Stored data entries
┄┄┄┄┄┄┄┄┄┄┄┄┄┄┄┄┄┄┄┄

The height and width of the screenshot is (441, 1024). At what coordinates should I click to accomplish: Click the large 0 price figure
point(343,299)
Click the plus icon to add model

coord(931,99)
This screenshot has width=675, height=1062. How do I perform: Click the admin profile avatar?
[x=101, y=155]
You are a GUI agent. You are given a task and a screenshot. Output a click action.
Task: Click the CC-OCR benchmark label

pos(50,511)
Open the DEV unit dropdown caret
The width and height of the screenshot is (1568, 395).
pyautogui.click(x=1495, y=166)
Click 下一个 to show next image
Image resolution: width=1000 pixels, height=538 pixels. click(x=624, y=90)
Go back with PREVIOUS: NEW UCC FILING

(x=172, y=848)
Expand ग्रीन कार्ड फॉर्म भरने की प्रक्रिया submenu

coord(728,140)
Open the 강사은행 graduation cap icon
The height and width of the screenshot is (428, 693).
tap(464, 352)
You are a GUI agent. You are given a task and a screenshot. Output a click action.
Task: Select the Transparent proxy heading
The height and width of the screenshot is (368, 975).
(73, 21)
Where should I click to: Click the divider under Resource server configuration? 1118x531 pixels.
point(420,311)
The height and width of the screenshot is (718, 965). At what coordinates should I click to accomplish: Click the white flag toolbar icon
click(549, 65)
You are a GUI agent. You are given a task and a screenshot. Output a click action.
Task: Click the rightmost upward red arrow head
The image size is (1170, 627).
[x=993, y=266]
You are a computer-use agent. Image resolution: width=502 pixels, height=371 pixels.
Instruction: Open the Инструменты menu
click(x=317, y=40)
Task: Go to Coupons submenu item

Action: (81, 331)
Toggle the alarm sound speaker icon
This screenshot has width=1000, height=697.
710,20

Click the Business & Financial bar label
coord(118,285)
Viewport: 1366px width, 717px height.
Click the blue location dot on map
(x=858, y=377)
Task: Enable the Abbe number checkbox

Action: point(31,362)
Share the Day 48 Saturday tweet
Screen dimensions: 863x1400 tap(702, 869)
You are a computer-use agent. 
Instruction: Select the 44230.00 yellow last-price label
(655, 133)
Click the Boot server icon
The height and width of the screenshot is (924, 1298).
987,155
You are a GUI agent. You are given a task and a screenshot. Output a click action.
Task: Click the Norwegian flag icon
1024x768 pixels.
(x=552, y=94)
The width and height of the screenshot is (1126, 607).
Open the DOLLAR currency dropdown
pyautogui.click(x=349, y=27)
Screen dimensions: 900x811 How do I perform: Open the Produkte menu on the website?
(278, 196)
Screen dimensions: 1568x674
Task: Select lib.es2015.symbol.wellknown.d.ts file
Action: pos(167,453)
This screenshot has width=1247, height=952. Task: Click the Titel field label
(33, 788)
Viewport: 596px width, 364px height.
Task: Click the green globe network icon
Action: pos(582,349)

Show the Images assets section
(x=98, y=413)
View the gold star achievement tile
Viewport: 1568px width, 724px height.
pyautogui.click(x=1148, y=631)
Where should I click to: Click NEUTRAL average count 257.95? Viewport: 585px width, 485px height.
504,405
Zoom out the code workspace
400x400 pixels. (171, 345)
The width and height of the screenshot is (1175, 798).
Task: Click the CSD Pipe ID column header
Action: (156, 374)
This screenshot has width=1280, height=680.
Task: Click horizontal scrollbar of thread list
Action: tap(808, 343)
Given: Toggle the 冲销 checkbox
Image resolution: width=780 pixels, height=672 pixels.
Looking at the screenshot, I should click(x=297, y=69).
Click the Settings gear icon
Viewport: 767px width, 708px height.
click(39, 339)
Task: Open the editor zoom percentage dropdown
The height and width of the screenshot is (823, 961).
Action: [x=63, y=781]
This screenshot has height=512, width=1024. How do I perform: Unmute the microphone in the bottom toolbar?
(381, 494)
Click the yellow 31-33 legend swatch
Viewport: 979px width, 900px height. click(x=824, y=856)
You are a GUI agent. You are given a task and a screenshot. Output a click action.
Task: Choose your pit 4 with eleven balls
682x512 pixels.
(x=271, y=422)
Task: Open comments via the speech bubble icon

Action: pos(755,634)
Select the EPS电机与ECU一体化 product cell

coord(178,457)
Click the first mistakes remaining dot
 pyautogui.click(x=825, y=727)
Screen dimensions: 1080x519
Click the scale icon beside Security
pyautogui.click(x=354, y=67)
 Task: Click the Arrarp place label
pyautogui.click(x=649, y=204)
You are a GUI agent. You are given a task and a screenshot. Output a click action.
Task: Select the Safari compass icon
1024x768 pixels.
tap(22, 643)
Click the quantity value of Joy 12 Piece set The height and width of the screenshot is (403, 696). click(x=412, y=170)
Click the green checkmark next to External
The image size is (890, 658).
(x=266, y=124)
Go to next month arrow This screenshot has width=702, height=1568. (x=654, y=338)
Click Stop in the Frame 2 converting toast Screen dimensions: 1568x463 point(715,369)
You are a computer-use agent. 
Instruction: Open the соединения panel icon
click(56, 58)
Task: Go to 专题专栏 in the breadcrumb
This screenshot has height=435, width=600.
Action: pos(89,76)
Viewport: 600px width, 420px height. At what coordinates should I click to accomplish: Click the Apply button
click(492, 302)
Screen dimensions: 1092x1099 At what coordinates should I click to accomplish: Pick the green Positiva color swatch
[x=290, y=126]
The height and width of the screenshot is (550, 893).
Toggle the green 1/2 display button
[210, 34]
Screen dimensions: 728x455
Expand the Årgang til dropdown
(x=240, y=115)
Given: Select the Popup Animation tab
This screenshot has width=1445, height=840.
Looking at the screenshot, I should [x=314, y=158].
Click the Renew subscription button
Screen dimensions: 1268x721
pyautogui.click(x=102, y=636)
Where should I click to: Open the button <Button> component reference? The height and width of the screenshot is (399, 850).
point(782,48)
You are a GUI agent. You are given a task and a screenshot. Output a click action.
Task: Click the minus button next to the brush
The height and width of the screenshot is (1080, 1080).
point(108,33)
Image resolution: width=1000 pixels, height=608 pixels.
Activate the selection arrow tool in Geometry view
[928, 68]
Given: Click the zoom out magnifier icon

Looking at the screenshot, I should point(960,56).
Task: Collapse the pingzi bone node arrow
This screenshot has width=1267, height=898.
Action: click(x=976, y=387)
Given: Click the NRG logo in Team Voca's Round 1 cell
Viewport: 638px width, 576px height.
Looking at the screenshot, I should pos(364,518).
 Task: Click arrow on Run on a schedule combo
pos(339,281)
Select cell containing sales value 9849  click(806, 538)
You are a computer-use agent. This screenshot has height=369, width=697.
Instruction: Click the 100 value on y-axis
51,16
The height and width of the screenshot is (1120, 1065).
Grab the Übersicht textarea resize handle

┄┄┄┄┄┄┄┄┄┄┄┄┄┄┄┄┄┄┄┄

- **WHAT THE TASK REQUIRES**
Copy out the data shown above in full. Match it exactly.

- **RESULT BELOW**
The height and width of the screenshot is (441, 1024). At what coordinates should I click to accomplish: Click the large 0 price figure
point(343,299)
Click the plus icon to add model

coord(931,99)
This screenshot has width=675, height=1062. How do I perform: Click the admin profile avatar?
[x=101, y=155]
You are a GUI agent. You are given a task and a screenshot. Output a click action.
Task: Click the CC-OCR benchmark label

pos(50,511)
Open the DEV unit dropdown caret
The width and height of the screenshot is (1568, 395).
pyautogui.click(x=1495, y=166)
Click 下一个 to show next image
Image resolution: width=1000 pixels, height=538 pixels. click(x=624, y=90)
Go back with PREVIOUS: NEW UCC FILING

(x=172, y=848)
Expand ग्रीन कार्ड फॉर्म भरने की प्रक्रिया submenu

coord(728,140)
Open the 강사은행 graduation cap icon
The height and width of the screenshot is (428, 693).
tap(464, 352)
You are a GUI agent. You are given a task and a screenshot. Output a click action.
Task: Select the Transparent proxy heading
The height and width of the screenshot is (368, 975).
(73, 21)
Where should I click to: Click the divider under Resource server configuration? 1118x531 pixels.
point(420,311)
The height and width of the screenshot is (718, 965). At what coordinates should I click to accomplish: Click the white flag toolbar icon
click(549, 65)
You are a GUI agent. You are given a task and a screenshot. Output a click action.
Task: Click the rightmost upward red arrow head
The image size is (1170, 627).
[x=993, y=266]
You are a computer-use agent. Image resolution: width=502 pixels, height=371 pixels.
Instruction: Open the Инструменты menu
click(x=317, y=40)
Task: Go to Coupons submenu item

Action: (81, 331)
Toggle the alarm sound speaker icon
This screenshot has width=1000, height=697.
710,20

Click the Business & Financial bar label
coord(118,285)
Viewport: 1366px width, 717px height.
Click the blue location dot on map
(x=858, y=377)
Task: Enable the Abbe number checkbox

Action: point(31,362)
Share the Day 48 Saturday tweet
Screen dimensions: 863x1400 tap(702, 869)
You are a computer-use agent. 
Instruction: Select the 44230.00 yellow last-price label
(655, 133)
Click the Boot server icon
The height and width of the screenshot is (924, 1298).
987,155
You are a GUI agent. You are given a task and a screenshot. Output a click action.
Task: Click the Norwegian flag icon
1024x768 pixels.
(x=552, y=94)
The width and height of the screenshot is (1126, 607).
Open the DOLLAR currency dropdown
pyautogui.click(x=349, y=27)
Screen dimensions: 900x811 How do I perform: Open the Produkte menu on the website?
(278, 196)
Screen dimensions: 1568x674
Task: Select lib.es2015.symbol.wellknown.d.ts file
Action: pos(167,453)
This screenshot has width=1247, height=952. Task: Click the Titel field label
(33, 788)
Viewport: 596px width, 364px height.
Task: Click the green globe network icon
Action: pos(582,349)

Show the Images assets section
(x=98, y=413)
View the gold star achievement tile
Viewport: 1568px width, 724px height.
pyautogui.click(x=1148, y=631)
Where should I click to: Click NEUTRAL average count 257.95? Viewport: 585px width, 485px height.
504,405
Zoom out the code workspace
400x400 pixels. (171, 345)
The width and height of the screenshot is (1175, 798).
Task: Click the CSD Pipe ID column header
Action: (156, 374)
This screenshot has width=1280, height=680.
Task: Click horizontal scrollbar of thread list
Action: tap(808, 343)
Given: Toggle the 冲销 checkbox
Image resolution: width=780 pixels, height=672 pixels.
Looking at the screenshot, I should click(x=297, y=69).
Click the Settings gear icon
Viewport: 767px width, 708px height.
click(39, 339)
Task: Open the editor zoom percentage dropdown
The height and width of the screenshot is (823, 961).
Action: [x=63, y=781]
This screenshot has height=512, width=1024. How do I perform: Unmute the microphone in the bottom toolbar?
(381, 494)
Click the yellow 31-33 legend swatch
Viewport: 979px width, 900px height. click(x=824, y=856)
You are a GUI agent. You are given a task and a screenshot. Output a click action.
Task: Choose your pit 4 with eleven balls
682x512 pixels.
(x=271, y=422)
Task: Open comments via the speech bubble icon

Action: pos(755,634)
Select the EPS电机与ECU一体化 product cell

coord(178,457)
Click the first mistakes remaining dot
 pyautogui.click(x=825, y=727)
Screen dimensions: 1080x519
Click the scale icon beside Security
pyautogui.click(x=354, y=67)
 Task: Click the Arrarp place label
pyautogui.click(x=649, y=204)
You are a GUI agent. You are given a task and a screenshot. Output a click action.
Task: Select the Safari compass icon
1024x768 pixels.
tap(22, 643)
Click the quantity value of Joy 12 Piece set The height and width of the screenshot is (403, 696). click(x=412, y=170)
Click the green checkmark next to External
The image size is (890, 658).
(x=266, y=124)
Go to next month arrow This screenshot has width=702, height=1568. (x=654, y=338)
Click Stop in the Frame 2 converting toast Screen dimensions: 1568x463 point(715,369)
You are a computer-use agent. 
Instruction: Open the соединения panel icon
click(56, 58)
Task: Go to 专题专栏 in the breadcrumb
This screenshot has height=435, width=600.
Action: pos(89,76)
Viewport: 600px width, 420px height. At what coordinates should I click to accomplish: Click the Apply button
click(492, 302)
Screen dimensions: 1092x1099 At what coordinates should I click to accomplish: Pick the green Positiva color swatch
[x=290, y=126]
The height and width of the screenshot is (550, 893).
Toggle the green 1/2 display button
[210, 34]
Screen dimensions: 728x455
Expand the Årgang til dropdown
(x=240, y=115)
Given: Select the Popup Animation tab
This screenshot has width=1445, height=840.
Looking at the screenshot, I should [x=314, y=158].
Click the Renew subscription button
Screen dimensions: 1268x721
pyautogui.click(x=102, y=636)
Where should I click to: Open the button <Button> component reference? The height and width of the screenshot is (399, 850).
point(782,48)
You are a GUI agent. You are given a task and a screenshot. Output a click action.
Task: Click the minus button next to the brush
The height and width of the screenshot is (1080, 1080).
point(108,33)
Image resolution: width=1000 pixels, height=608 pixels.
Activate the selection arrow tool in Geometry view
[928, 68]
Given: Click the zoom out magnifier icon

Looking at the screenshot, I should point(960,56).
Task: Collapse the pingzi bone node arrow
This screenshot has width=1267, height=898.
Action: click(x=976, y=387)
Given: Click the NRG logo in Team Voca's Round 1 cell
Viewport: 638px width, 576px height.
Looking at the screenshot, I should pos(364,518).
 Task: Click arrow on Run on a schedule combo
pos(339,281)
Select cell containing sales value 9849  click(806, 538)
You are a computer-use agent. This screenshot has height=369, width=697.
Instruction: Click the 100 value on y-axis
51,16
The height and width of the screenshot is (1120, 1065).
Grab the Übersicht textarea resize handle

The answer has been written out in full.